▶ [EXERCISE INSTRUCTIONS] Give the data again in full, exactly as written below.

** MATERIAL FOR THIS EXERCISE follows **

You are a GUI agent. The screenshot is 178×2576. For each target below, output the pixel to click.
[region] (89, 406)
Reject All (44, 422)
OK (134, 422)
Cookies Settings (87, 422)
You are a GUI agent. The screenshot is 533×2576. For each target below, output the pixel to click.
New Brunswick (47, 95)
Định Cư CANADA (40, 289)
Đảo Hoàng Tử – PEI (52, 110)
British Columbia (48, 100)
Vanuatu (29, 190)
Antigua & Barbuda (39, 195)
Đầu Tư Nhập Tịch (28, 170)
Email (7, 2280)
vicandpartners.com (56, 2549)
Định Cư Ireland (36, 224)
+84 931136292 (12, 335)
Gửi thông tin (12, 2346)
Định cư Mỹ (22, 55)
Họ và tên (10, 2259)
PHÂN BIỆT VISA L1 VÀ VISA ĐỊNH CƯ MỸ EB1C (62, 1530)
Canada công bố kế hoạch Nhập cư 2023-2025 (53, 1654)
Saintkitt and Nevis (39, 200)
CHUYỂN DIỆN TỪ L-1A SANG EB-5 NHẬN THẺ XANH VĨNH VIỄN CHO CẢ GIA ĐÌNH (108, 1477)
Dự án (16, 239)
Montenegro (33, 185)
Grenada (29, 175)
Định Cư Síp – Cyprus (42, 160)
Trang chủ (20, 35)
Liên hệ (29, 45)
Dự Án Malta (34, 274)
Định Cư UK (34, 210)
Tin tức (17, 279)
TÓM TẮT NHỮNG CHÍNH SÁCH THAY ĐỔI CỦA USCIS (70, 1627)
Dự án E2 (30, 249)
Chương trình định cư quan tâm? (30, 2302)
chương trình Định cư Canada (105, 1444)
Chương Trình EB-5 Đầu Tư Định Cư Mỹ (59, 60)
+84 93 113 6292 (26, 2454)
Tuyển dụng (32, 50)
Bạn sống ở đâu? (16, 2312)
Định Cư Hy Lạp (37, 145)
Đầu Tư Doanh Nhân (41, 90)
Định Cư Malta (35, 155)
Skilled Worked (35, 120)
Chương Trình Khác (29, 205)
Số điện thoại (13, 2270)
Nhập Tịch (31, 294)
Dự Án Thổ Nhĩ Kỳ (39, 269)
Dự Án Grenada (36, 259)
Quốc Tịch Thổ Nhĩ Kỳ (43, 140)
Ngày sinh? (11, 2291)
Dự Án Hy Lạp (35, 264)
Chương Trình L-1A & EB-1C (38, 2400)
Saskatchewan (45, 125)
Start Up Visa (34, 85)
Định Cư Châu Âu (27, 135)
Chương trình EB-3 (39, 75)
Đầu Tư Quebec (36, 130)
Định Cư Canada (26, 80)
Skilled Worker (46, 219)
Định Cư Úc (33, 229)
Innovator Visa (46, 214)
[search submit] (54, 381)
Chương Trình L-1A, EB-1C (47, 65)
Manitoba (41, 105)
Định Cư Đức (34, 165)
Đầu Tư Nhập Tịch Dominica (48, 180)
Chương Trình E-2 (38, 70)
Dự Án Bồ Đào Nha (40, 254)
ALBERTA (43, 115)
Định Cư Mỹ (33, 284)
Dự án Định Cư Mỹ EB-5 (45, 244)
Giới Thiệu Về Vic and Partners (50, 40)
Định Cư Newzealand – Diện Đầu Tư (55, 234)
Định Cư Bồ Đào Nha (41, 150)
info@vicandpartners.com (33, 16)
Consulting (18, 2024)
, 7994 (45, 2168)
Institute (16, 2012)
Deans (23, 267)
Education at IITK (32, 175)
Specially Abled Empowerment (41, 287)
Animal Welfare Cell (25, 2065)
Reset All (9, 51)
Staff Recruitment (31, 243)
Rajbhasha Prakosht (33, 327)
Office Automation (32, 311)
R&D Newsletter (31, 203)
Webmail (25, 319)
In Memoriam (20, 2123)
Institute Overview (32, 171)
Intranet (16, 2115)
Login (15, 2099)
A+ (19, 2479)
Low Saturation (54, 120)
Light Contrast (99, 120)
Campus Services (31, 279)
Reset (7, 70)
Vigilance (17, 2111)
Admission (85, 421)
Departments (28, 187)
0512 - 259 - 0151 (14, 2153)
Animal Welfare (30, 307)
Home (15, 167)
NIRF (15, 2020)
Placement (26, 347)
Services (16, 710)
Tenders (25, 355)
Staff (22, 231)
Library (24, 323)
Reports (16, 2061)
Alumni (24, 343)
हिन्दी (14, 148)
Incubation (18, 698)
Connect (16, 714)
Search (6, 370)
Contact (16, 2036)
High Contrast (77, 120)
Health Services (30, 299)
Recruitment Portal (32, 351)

** End of MATERIAL FOR THIS EXERCISE **

▶ [EXERCISE SOLUTION]
You are a GUI agent. The screenshot is 178×2576. For each target below, output the pixel to click.
[region] (89, 406)
Reject All (44, 422)
OK (134, 422)
Cookies Settings (87, 422)
You are a GUI agent. The screenshot is 533×2576. For each target below, output the pixel to click.
New Brunswick (47, 95)
Định Cư CANADA (40, 289)
Đảo Hoàng Tử – PEI (52, 110)
British Columbia (48, 100)
Vanuatu (29, 190)
Antigua & Barbuda (39, 195)
Đầu Tư Nhập Tịch (28, 170)
Email (7, 2280)
vicandpartners.com (56, 2549)
Định Cư Ireland (36, 224)
+84 931136292 (12, 335)
Gửi thông tin (12, 2346)
Định cư Mỹ (22, 55)
Họ và tên (10, 2259)
PHÂN BIỆT VISA L1 VÀ VISA ĐỊNH CƯ MỸ EB1C (62, 1530)
Canada công bố kế hoạch Nhập cư 2023-2025 (53, 1654)
Saintkitt and Nevis (39, 200)
CHUYỂN DIỆN TỪ L-1A SANG EB-5 NHẬN THẺ XANH VĨNH VIỄN CHO CẢ GIA ĐÌNH (108, 1477)
Dự án (16, 239)
Montenegro (33, 185)
Grenada (29, 175)
Định Cư Síp – Cyprus (42, 160)
Trang chủ (20, 35)
Liên hệ (29, 45)
Dự Án Malta (34, 274)
Định Cư UK (34, 210)
Tin tức (17, 279)
TÓM TẮT NHỮNG CHÍNH SÁCH THAY ĐỔI CỦA USCIS (70, 1627)
Dự án E2 (30, 249)
Chương trình định cư quan tâm? (30, 2302)
chương trình Định cư Canada (105, 1444)
Chương Trình EB-5 Đầu Tư Định Cư Mỹ (59, 60)
+84 93 113 6292 (26, 2454)
Tuyển dụng (32, 50)
Bạn sống ở đâu? (16, 2312)
Định Cư Hy Lạp (37, 145)
Đầu Tư Doanh Nhân (41, 90)
Định Cư Malta (35, 155)
Skilled Worked (35, 120)
Chương Trình Khác (29, 205)
Số điện thoại (13, 2270)
Nhập Tịch (31, 294)
Dự Án Thổ Nhĩ Kỳ (39, 269)
Dự Án Grenada (36, 259)
Quốc Tịch Thổ Nhĩ Kỳ (43, 140)
Ngày sinh? (11, 2291)
Dự Án Hy Lạp (35, 264)
Chương Trình L-1A & EB-1C (38, 2400)
Saskatchewan (45, 125)
Start Up Visa (34, 85)
Định Cư Châu Âu (27, 135)
Chương trình EB-3 (39, 75)
Đầu Tư Quebec (36, 130)
Định Cư Canada (26, 80)
Skilled Worker (46, 219)
Định Cư Úc (33, 229)
Innovator Visa (46, 214)
[search submit] (54, 381)
Chương Trình L-1A, EB-1C (47, 65)
Manitoba (41, 105)
Định Cư Đức (34, 165)
Đầu Tư Nhập Tịch Dominica (48, 180)
Chương Trình E-2 (38, 70)
Dự Án Bồ Đào Nha (40, 254)
ALBERTA (43, 115)
Định Cư Mỹ (33, 284)
Dự án Định Cư Mỹ EB-5 (45, 244)
Giới Thiệu Về Vic and Partners (50, 40)
Định Cư Newzealand – Diện Đầu Tư (55, 234)
Định Cư Bồ Đào Nha (41, 150)
info@vicandpartners.com (33, 16)
Consulting (18, 2024)
, 7994 (45, 2168)
Institute (16, 2012)
Deans (23, 267)
Education at IITK (32, 175)
Specially Abled Empowerment (41, 287)
Animal Welfare Cell (25, 2065)
Reset All (9, 51)
Staff Recruitment (31, 243)
Rajbhasha Prakosht (33, 327)
Office Automation (32, 311)
R&D Newsletter (31, 203)
Webmail (25, 319)
In Memoriam (20, 2123)
Institute Overview (32, 171)
Intranet (16, 2115)
Login (15, 2099)
A+ (19, 2479)
Low Saturation (54, 120)
Light Contrast (99, 120)
Campus Services (31, 279)
Reset (7, 70)
Vigilance (17, 2111)
Admission (85, 421)
Departments (28, 187)
0512 - 259 - 0151 (14, 2153)
Animal Welfare (30, 307)
Home (15, 167)
NIRF (15, 2020)
Placement (26, 347)
Services (16, 710)
Tenders (25, 355)
Staff (22, 231)
Library (24, 323)
Reports (16, 2061)
Alumni (24, 343)
हिन्दी (14, 148)
Incubation (18, 698)
Connect (16, 714)
Search (6, 370)
Contact (16, 2036)
High Contrast (77, 120)
Health Services (30, 299)
Recruitment Portal (32, 351)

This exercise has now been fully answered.